(礼拝メッセージ・マタイNO124)「ゲッセマネの孤独」マタイ26章36~46節 仁井田義政牧師
イ
エス様と弟子達は、ゲッセマネの園へと向かいました。イエス様は、その所ではかり知れない孤独の中で祈り続けられました。イエス様の額からは「汗が血の滴りのように流れ落ちた」とルカ22章44節に記されています。弟子達はイエス様のそのお苦しみを知らず「皆眠り込んでいた」のです。
★「ゲッセマネの祈り」という絵には、岩の上に手を置いて祈るイエス様が描かれています。しかし聖書は「地に身を投げ出して」祈り始められたと記されています。額を地にすりつけ、地を這う虫のようになって祈られたのです。今までのイエス様の生涯に、このような悲しみの姿はありませんでした。
★イエス様は死を恐れたのではなく、神に裁かれる死を恐れたのです。

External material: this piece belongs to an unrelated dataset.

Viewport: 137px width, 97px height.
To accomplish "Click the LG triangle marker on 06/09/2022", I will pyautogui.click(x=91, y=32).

神の御子が人間の罪の身代わりとされ、父なる神に裁かれる、その恐れであり悲しみでした。我らの目には死後が見えないので、或る面でのんきなのです。しかしイエス様には死後が見えました。罪人の死後の地獄です。
★弟子達は、イエス様が血のような汗を流しながら祈っておられる意味を知りませんでした。弟子達は「一時も目を覚ましていることは出来なかったのですか」とイエス様に言われました。それでも弟子達は起きていることが出来ず、イエス様に三回も起こされているのです。弟子達は、イエス様のお苦しみの意味を知らなかったのです。それは現代人も同じです。イエス様は、父なる神から捨てられ、弟子達にも理解されず、たった独りで祈られたのです。孤独の祈りです。
★イエス様は弟子達の所に来られ「まだ眠っているのか。・・見なさい。時が来ました。」と言われました。神様の定められた計画が実行される時が来たのです。もう裏切りのユダがゲッセマネの園のふもとから、敵の兵隊を連れて登ってきていたのです。イエス様は「立ちなさい。さあ行くのです。私を裏切るものが近づきました。」と言われました。このような状況でこの言葉を聞いたら「さあ逃げましょう」と聞こえることでしょう。しかしそれとは反対に、イエス様は敵の来る方へと向かわれたのです。それは、人間が誰一人地獄の苦しみに遭うことがないようにと願っての行動でした。イエス様はその苦しみを一人で背負う決意で、敵の前に歩き出されたのです。私達は、イエス様のお苦しみを前に眠っていてはなりません。しっかりと目を覚まして、イエス様のお苦しみの祈りの意味を知りましょう。